The School of Molecular and Cellular Biology at the University of Illinois at Urbana-Champaign

DNA helicases are ubiquitous motor proteins that use energy of ATP binding and hydrolysis to translocate directionally on the DNA lattices, transiently unwind duplex DNA or remodel protein-nucleic acid complexes.

My interest in understanding the molecular mechanism and cellular function of DNA helicases results from their importance for virtually every aspect of DNA metabolism (including DNA repair, recombination, replication and transcription), as well as from the connection between mutations in the genes encoding DNA helicases and human genome instability disorders such as cancer and aging.

The long-term goals of our research group are to understand in enzymological and molecular terms, (1) how do the unique structural features in numerous related helicases confer upon these enzyme the capacity to perform drastically different tasks by association with and unwinding of defined sets of DNA structures, and (2) how these enzymes are integrated into various macromolecular ensembles to orchestrate complex DNA processing events.

We employ a combination of biochemical and biophysical techniques to elucidate the molecular mechanisms of the  three DNA repair helicases, archaeal Rad3 (XPD), human Bach1 (BRCA1-associated C-terminal helicase 1), and Fbh1 (F-box helicase 1) from human and fission yeast.

Rad3 and Bach1 proteins belong to the Rad3 family of DNA helicases. Enzymes in this family differ from the related helicases due to the unique insertion whose structure is stabilized by an iron-sulfur cluster and is important for the genetic stability and proficient DNA repair. Rad3 helicase (and its eukaryotic homolog, XPD) is an essential player in the nucleotide excision repair, while Bach1 activity is important for the repair of two distinct types of deletarious DNA damage: double-strand DNA breaks and inter-strand cross-links in DNA.
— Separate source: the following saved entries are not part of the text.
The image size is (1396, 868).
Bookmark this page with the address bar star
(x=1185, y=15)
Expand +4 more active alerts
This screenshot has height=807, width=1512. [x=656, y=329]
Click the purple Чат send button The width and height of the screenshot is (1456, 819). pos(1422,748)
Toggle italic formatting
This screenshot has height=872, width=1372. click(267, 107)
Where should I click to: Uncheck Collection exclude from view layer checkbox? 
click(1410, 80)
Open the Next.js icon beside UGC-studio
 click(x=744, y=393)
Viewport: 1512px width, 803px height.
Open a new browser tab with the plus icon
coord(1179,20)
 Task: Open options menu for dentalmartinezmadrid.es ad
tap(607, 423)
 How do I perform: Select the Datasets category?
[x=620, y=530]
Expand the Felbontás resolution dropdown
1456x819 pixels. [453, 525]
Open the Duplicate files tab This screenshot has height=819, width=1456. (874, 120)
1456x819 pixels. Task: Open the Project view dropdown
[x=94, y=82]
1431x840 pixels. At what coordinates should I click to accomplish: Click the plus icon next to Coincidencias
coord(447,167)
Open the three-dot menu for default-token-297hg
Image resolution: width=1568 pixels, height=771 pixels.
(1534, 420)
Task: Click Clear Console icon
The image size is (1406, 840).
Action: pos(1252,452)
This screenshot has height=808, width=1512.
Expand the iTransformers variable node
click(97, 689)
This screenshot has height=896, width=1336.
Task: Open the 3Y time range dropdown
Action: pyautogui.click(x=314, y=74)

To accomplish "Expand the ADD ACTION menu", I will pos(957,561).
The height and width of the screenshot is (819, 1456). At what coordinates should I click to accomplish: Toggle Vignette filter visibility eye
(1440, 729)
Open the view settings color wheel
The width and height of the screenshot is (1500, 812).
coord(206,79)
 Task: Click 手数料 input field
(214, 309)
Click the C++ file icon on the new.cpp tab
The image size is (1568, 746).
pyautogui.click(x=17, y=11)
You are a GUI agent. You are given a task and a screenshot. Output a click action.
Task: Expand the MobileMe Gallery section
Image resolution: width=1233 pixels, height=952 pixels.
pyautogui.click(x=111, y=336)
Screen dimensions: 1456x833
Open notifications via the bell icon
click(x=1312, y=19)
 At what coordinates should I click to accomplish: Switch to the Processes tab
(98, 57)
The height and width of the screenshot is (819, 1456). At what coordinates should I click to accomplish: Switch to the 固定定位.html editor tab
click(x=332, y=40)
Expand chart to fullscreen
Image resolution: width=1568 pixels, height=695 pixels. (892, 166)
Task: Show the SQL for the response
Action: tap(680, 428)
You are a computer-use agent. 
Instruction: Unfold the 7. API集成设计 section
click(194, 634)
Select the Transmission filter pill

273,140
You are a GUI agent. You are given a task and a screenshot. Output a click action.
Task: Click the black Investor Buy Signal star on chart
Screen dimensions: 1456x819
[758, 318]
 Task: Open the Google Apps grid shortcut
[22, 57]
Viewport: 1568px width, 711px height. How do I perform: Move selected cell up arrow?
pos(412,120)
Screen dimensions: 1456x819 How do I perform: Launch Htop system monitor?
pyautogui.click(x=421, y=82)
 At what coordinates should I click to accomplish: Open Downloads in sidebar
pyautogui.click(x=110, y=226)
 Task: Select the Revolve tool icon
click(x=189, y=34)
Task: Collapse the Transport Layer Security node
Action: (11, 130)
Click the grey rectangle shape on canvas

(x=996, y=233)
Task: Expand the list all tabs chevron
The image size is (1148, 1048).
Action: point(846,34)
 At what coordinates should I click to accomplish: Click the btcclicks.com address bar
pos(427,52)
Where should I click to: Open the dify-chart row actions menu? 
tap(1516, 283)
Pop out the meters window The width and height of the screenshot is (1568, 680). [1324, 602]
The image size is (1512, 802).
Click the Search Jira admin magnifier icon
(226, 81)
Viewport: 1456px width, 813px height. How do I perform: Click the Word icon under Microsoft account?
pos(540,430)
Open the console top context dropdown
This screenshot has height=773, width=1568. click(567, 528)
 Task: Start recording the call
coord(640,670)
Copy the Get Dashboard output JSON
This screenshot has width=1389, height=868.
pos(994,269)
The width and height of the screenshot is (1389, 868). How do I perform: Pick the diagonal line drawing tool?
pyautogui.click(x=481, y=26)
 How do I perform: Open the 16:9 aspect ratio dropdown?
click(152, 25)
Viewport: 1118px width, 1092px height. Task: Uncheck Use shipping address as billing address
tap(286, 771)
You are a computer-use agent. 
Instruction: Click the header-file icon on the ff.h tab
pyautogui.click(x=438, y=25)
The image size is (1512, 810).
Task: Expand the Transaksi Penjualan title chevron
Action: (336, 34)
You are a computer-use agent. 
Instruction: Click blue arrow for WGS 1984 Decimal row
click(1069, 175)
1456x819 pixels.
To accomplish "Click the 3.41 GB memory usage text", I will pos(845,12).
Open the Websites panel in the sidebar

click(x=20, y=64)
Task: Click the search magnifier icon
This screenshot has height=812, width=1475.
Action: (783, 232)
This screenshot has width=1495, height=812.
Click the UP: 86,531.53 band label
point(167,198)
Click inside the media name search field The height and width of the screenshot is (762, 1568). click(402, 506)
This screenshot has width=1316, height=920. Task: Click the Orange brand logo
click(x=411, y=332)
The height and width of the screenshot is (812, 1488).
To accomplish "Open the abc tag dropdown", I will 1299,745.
Fbh1 helicase plays an important role in homologous recombination, an essential cellular process whose malfunction often leads to premature aging, susceptibility to cancers and other diseases normally associated with aging. Fbh1 is a caretaker helicase that acts by preventing formation of the toxic recombination intermediates produced by Rad51 recombinase, or by resolving these intermediates.

Approaches:
An important parameter determining the cellular role of the DNA repair helicases is their ability to discriminate between various putative DNA repair intermediates. These intermediates may be represented by the synthetic DNA structures or protein-nucleic acid complexes assembled on these structures. Therefore, we carry out analyses of helicase-substrate interactions, both at the qualitative level, by identifying the preferred substrates of the selected helicases, and qualitatively, by determining the energetic contributions of the structural features characteristic of the preferred DNA substrates. We employ the gel- and fluorescence-based binding and helicase assays, DNA foot-printing and the reverse foot-printing techniques. In collaboration with Taekjip Ha’s lab (UIUC Physics) we also pursue analysis of these helicases at the level of individual protein-DNA complexes.

Coupling of a helicase with other proteins acting in the same pathway may result in the new activities that are commonly overlooked in analyses of the isolated enzymes. To characterize the Fbh1 and Bach1 helicases in the context of their respective macromolecular ensembles, we reconstitute in vitro the selected steps in the DNA repair processes and analyze the effects of these helicases on the reconstituted reactions.